Service Mangement still matters in a Microservices architecture
In July 2022, I saw an interesting and lively Twitter discussion in which a number of people debated how architecture impacted the burden of being on-call. Is the alert response workload heavier when working in a microservices-based environment, or a monolithically architectured one?
“The first item on the list was to consolidate the now over 140 services into a single service. The overhead from managing all of these services was a huge tax on our team. We were literally losing sleep over it since it was common for the on-call engineer to get paged to deal with load spikes” — Goodbye Microservices
Orosz argued that this problem leads to consolidation of a microservices architecture, first into “tiers” of microservice importance, and hence into a broader, consolidated service structure.
“it is very easy to re-draw ownership boundaries in monoliths, hence re-orgs are frequenst. Teams don’t have knowledge to maintain buggy code they have just inherited. Severe incidents and awful oncalls as a result”

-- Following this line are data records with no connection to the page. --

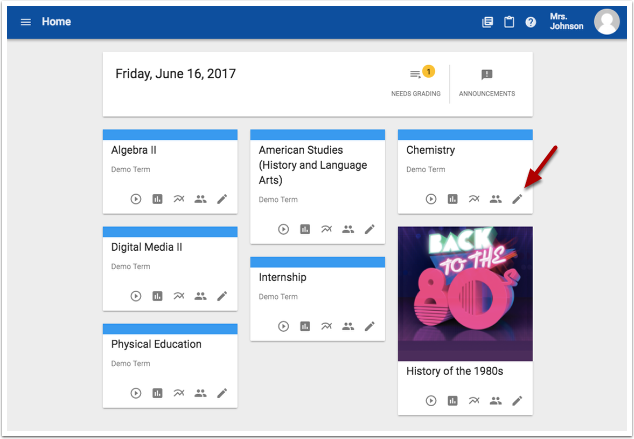The width and height of the screenshot is (634, 439).
Task: Click the Home title in header
Action: 56,22
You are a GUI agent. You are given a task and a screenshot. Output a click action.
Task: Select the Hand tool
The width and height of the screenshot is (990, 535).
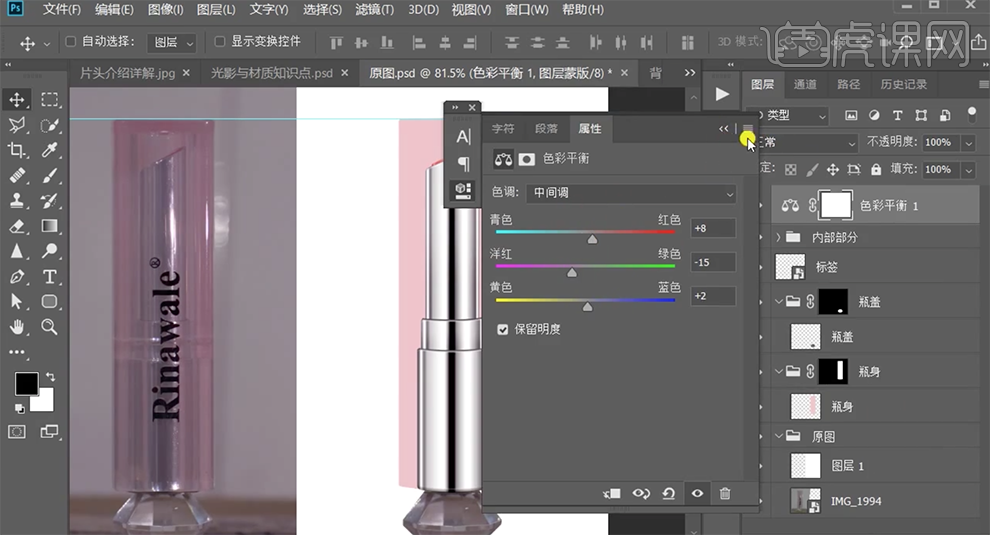pyautogui.click(x=17, y=327)
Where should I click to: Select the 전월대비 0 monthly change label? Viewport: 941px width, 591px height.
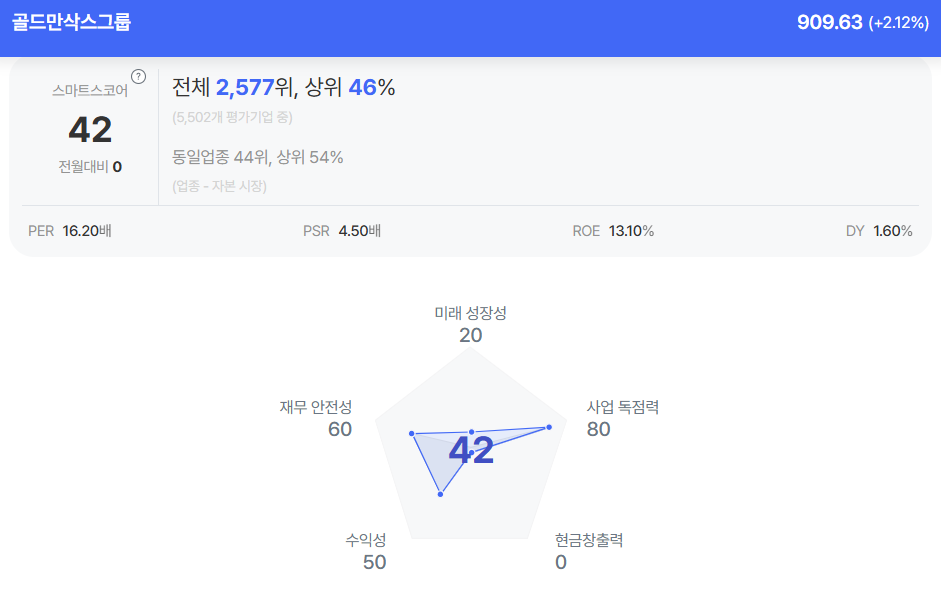tap(90, 167)
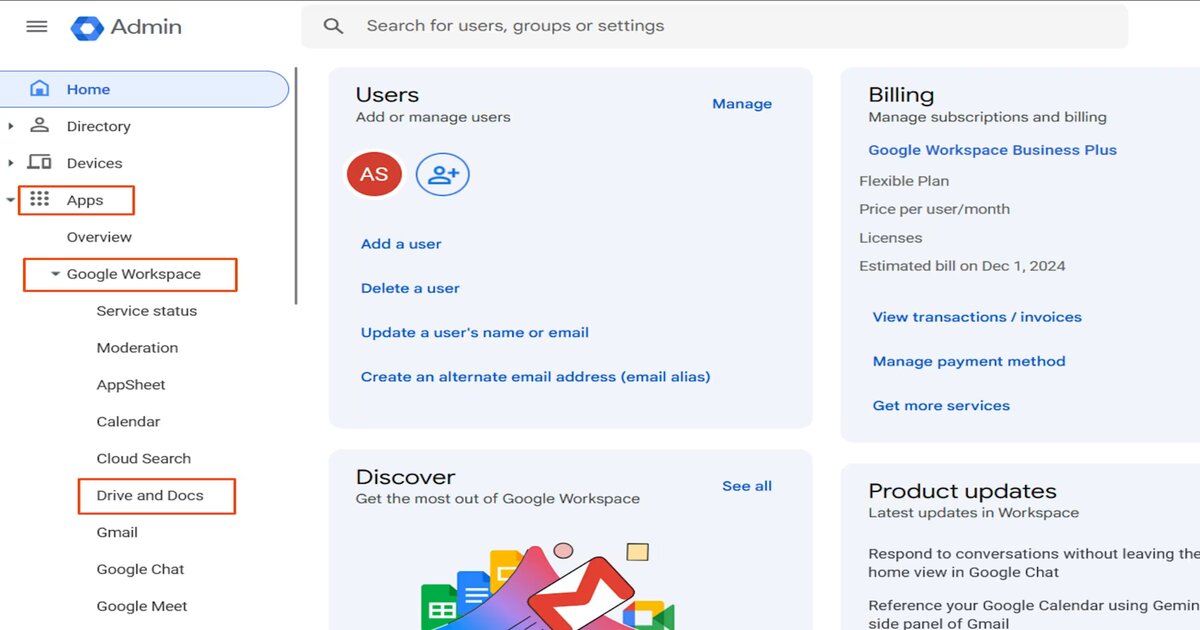The width and height of the screenshot is (1200, 630).
Task: Expand the Directory sidebar section
Action: pyautogui.click(x=10, y=126)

Maybe, then, the architecture is not the fundamental problem here? Reading the Segment blog’s description of engineers being paged as a result of load spikes took me back to the late 1990s. Back then, I was involved in connecting a newly acquired monitoring tool to our home-built Service Management application. It was assumed initially was that we should convert detected events directly into ITSM incidents, ensuring that there was one single place-of-record for both manually raised and automatically detected incidents.
You may already have predicted the result. Many simple issues generated multiple events. Significant issues were being drowned out by a torrent of low-grade incidents. We learned — quickly — that asking humans to providfe service response based on raw events is a bad idea. And yet here we are in 2022, effectively seeing the same problem.
The problem isn’t architecture. Some architectures are good, some are bad, but there will always be arguments in favour of and against any particular approach. The problem being described actually results from a disconnect between the technical components assembled to provide an outcome, and the outcome itself. We can’t escape fundamental principles of Service Management, and we can’t forget that most of our users really don’t care what the backend architecture looks like.
Regardless of our architectural approach, we have to understand the user’s perspective as well as the technical one. This is hard, but necessary if we wish to understand the real priority of the issues that are being detected in the technical layer.